Lo streaming ha permesso di incontrare migliaia di utenti social, un bilancio che non può passare inosservato. Lo streaming ha dalla sua i numeri, il teatro dal vivo invece l’essenza stessa del teatro. Tradizionalmente inteso. Ma i due mondi, che non si incontrano, possono però viaggiare su piani paralleli. In Italia la pandemia ha accelerato la corsa a ricucire il gap tecnologico-culturale che in molti Paesi è stato risolto da anni, in alcuni perfino da decenni.
I numeri consegnati dallo streaming misurano la potenza di questo strumento. Al quale occorre guardare con meno disincanto e più interesse. Non solo evidenze di cui compiacersi, ma una realtà da considerare per sperimentare forme meno tradizionali, oltre le esigenze di promozione. «Il digitale è uno strumento – ha continuato Carmelo Grassi – che può portare il contenuto del teatro anche alle nuove generazioni. Con l’esperienza del Verdi abbiamo investito in uno streaming di qualità, con più camere e un lavoro di regia, fatto professionalmente da Mimmo Greco, combinato tra quella teatrale e quella di ripresa. Il discrimine è la qualità. Con sei spettacoli abbiamo abbracciato un pubblico più ampio, siamo entrati nell’intimo della parola e della musica attraverso le performance degli artisti della città, chiedendoci cosa potesse colpire l’attenzione dello spettatore».

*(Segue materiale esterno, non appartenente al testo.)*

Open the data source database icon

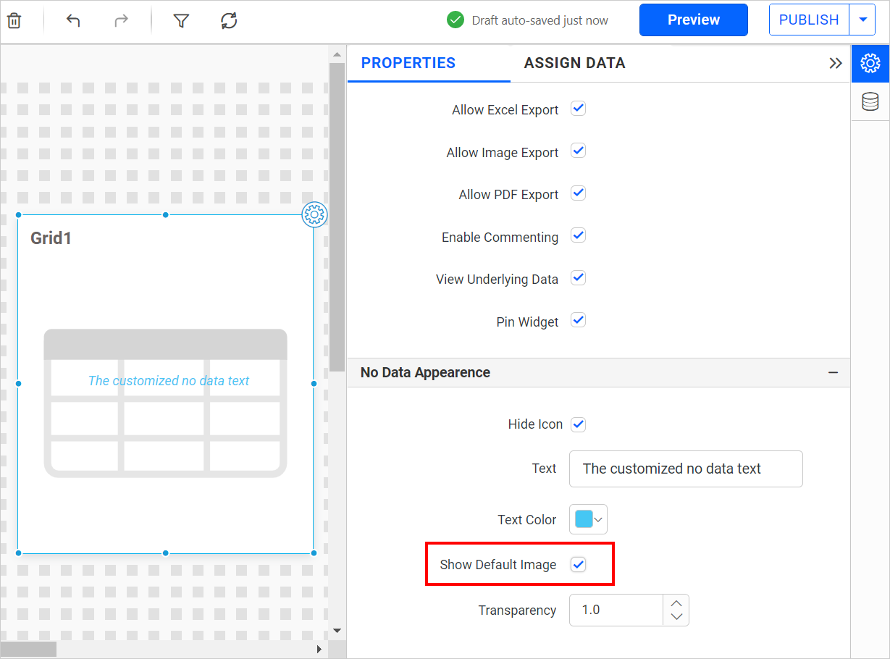[x=870, y=102]
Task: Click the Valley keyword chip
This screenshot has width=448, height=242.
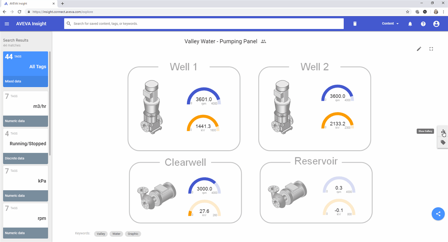Action: (101, 234)
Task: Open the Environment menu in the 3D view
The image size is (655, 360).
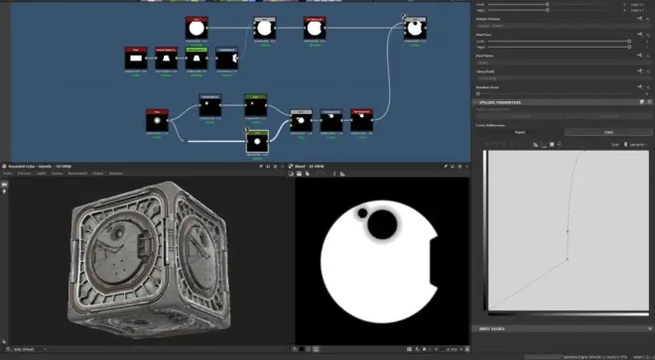Action: [x=77, y=174]
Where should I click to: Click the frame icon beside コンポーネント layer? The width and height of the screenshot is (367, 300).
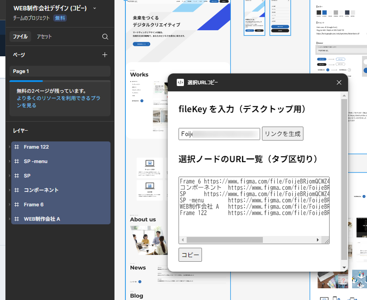click(x=17, y=190)
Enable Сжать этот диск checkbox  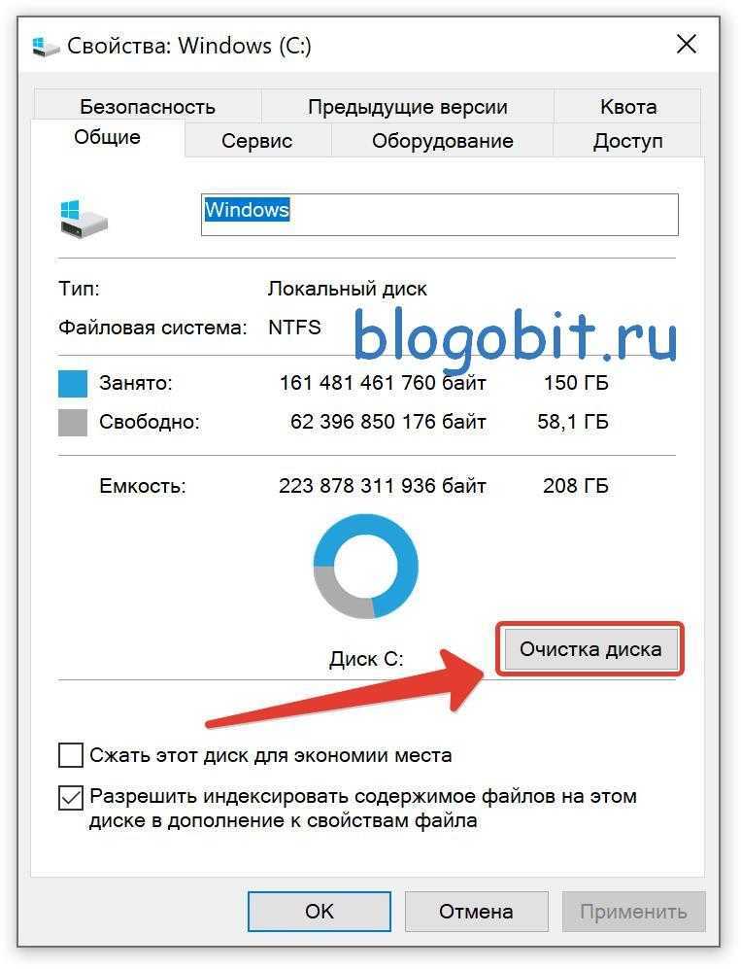[x=70, y=755]
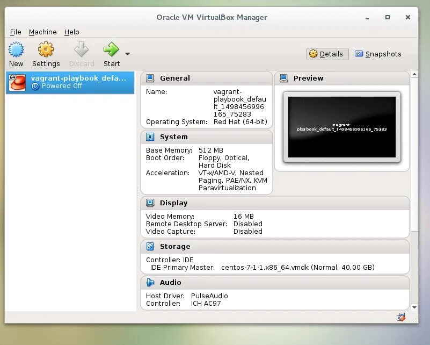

Una volta Eduardo De Filippo ebbe modo di scrivere: «Per fare buon teatro bisogna rendere la vita difficile all’attore». Il Covid ci è riuscito appieno. E a più di un anno dall’inizio della pandemia la ripresa resta ancora un orizzonte sfumato. Prima dello scoppio pandemico il teatro era orientato a spalancare finestre di dialogo con altre pratiche artistiche. Dialoghi con la letteratura, poi con la scienza, l’economia, la storia. Mondi che stanno intorno al teatro e con i quali confrontarsi. Sarà così anche dopo o la drammaturgia post-pandemica racconterà di questo tempo? «Ciò che è importante – ha concluso Carmelo Grassi – è che la nuova drammaturgia, quale che sarà il suo indirizzo, rifletta le nuove geografie della nostra vita. Questa è una necessità per un teatro che, come il Verdi, vuole essere un luogo di riflessione per la comunità. Quando la pandemia sarà passata, penso che l’esperienza dello streaming entrerà a far parte della vita del teatro, senza velleità alternative o rimpiazzanti. Permetterà di intercettare fasce di pubblico che normalmente non vanno a teatro. Il digitale è un terreno fertile di sperimentazione, non un surrogato: se partiamo da queste basi la chiusura dei teatri avrà restituito una freccia in più all’arco della scena. Il Nuovo Teatro Verdi ha toccato con mano il fermento della “piazza virtuale” e come ogni esperienza sarà utile per il seguito della storia».